Al Rose holds degrees from Boston and Cornell Universities. His Master of Science degree in Agricultural Economics thesis is, “The Family Farm and Direct Marketing: Adapting to an Urbanizing Environment”. After working for Frito-Lay, Al and his wife, Nancy, and their children returned to his family’s now diversified and exclusively retail farm operation, Red Apple Farm, in 2001. The operation includes a year-round, on-farm retail store and events barn, two retail winter locations at Wachusett Mountain Ski Area, and a downtown store at the year-round, indoor Boston Public Market. Al, Nancy, and their 4 kids represent the 4th and 5th generation to work at the farm. Al serves on the boards of the Massachusetts Fruit Growers Association—as past President, Heywood Healthcare, GVNA Healthcare, the Family Business Association of Massachusetts Advisory Council, and is Chairman of Visit North Central Massachusetts Tourism Association.

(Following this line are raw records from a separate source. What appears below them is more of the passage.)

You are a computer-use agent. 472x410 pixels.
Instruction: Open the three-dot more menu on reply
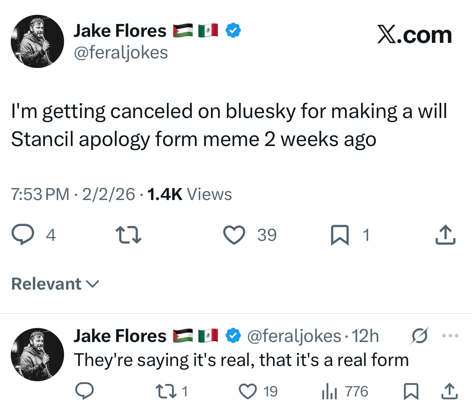pos(450,336)
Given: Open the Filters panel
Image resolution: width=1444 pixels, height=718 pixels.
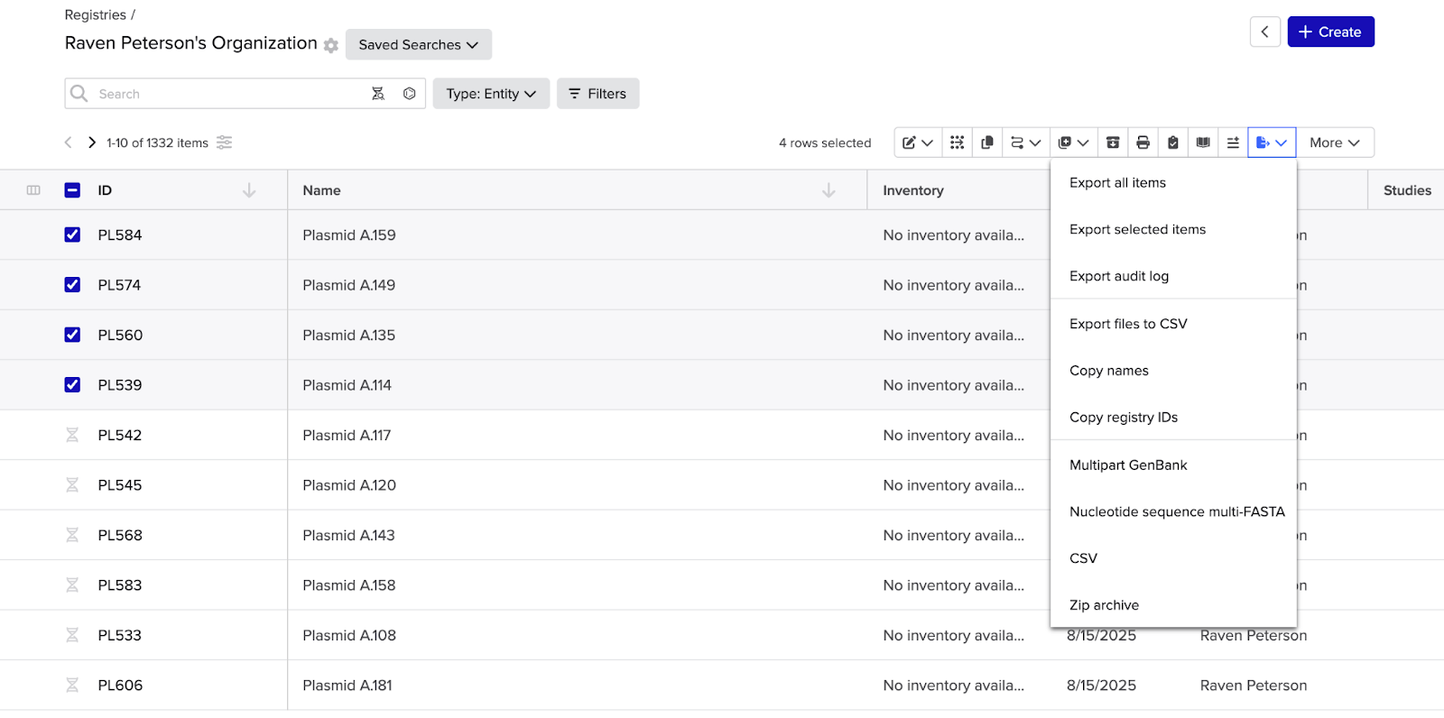Looking at the screenshot, I should (597, 94).
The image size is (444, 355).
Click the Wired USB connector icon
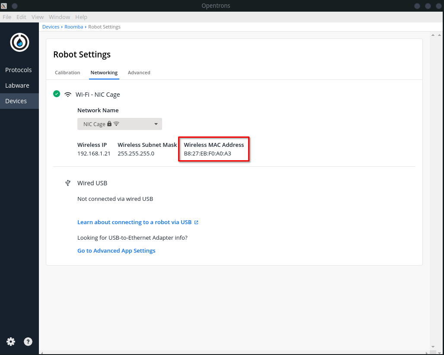68,183
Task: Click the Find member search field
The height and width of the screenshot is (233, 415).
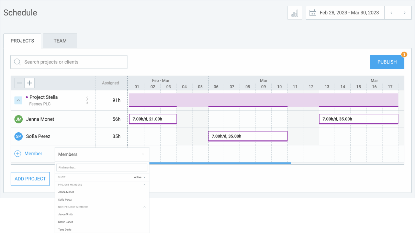Action: [x=102, y=167]
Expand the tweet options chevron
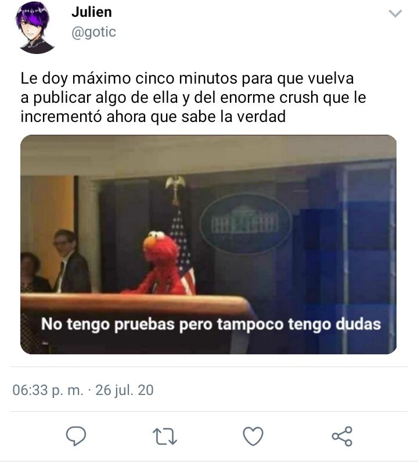The width and height of the screenshot is (418, 474). pyautogui.click(x=395, y=13)
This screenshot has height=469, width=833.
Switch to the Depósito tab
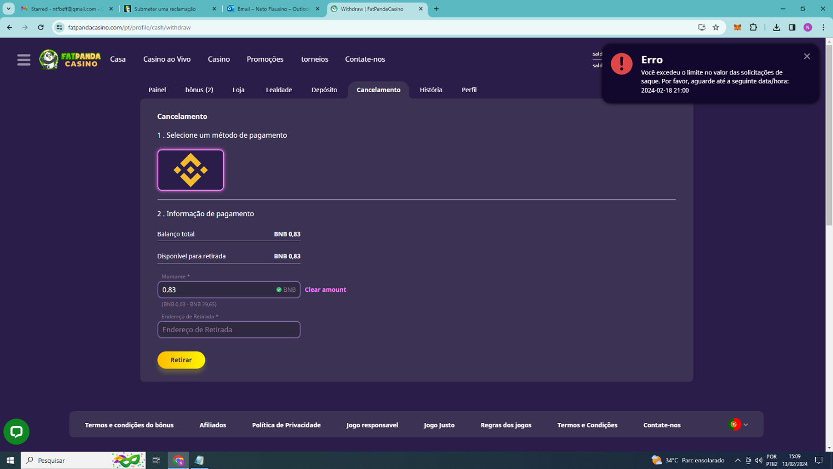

Joel Shaughnessy, his wife Jean, and their children live in Athol. Joel has worked at the L.S. Starrett Company in Personnel/Human Resources for more than 25 years. He is a long-time member of the Petersham Curling Club. He is on the board of directors of Camp Wiyaka and also volunteers his time to the Athol Area United Way and YMCA.
Al Siano is a Greenfield native who worked in pharmaceutical sales with Parke-Davis and Johnson-Johnson. He is a former teacher and coach, and served as a lieutenant in the US Air Force. After retiring at age 60, Al and his wife, Mary, joined the Peace Corps and served in Romania. Al is a member of the Greenfield Town Council, and has taken an active role with local civic organizations, including serving on the Board of Directors of DIAL-SELF, and serving as President of the Lions Club.
David Spackman was introduced to nature at his grandfather’s farm in Pennsylvania, where he spent summers building and repairing stone walls and clearing land. A lawyer specializing in health care and nonprofit law, he recently retired as general counsel for Lahey Health after working to establish Beth Israel Lahey Health. He served as Chief of the Massachusetts Division of Non-Profit Organizations & Public Charities in the office of Attorney General Martha Coakley, where he was responsible for promoting transparency and enforcing fiduciary standards for the 22,000 public charities operating in Massachusetts. He currently lives in Royalston and serves as a Trustee of Heywood Healthcare. The land he protected in partnership with Mount Grace in 1993 is now part of the Arthur Iversen Conservation Area.
Phil Stevens has kept the 1,000-acre Carter & Stevens Farm in Barre flourishing through a combination of creativity, ingenuity, team work, and hard work. Phil and his family have addressed changes in the dairy market by diversifying their farm by adding a farm store which sells raw milk, organic vegetables, and their own ice cream. They also host a variety of obstacle races throughout the season. Most recently, in 2016 they opened Stone Cow Brewery, now one of the foremost craft breweries in New England. They use their own blueberries, pumpkins, and local hops in their beers and use only wood harvested from their farm for brewing. Phil has been an advisor to the Massachusetts NRCS soils program and is a leader in Barre and in the state agricultural community.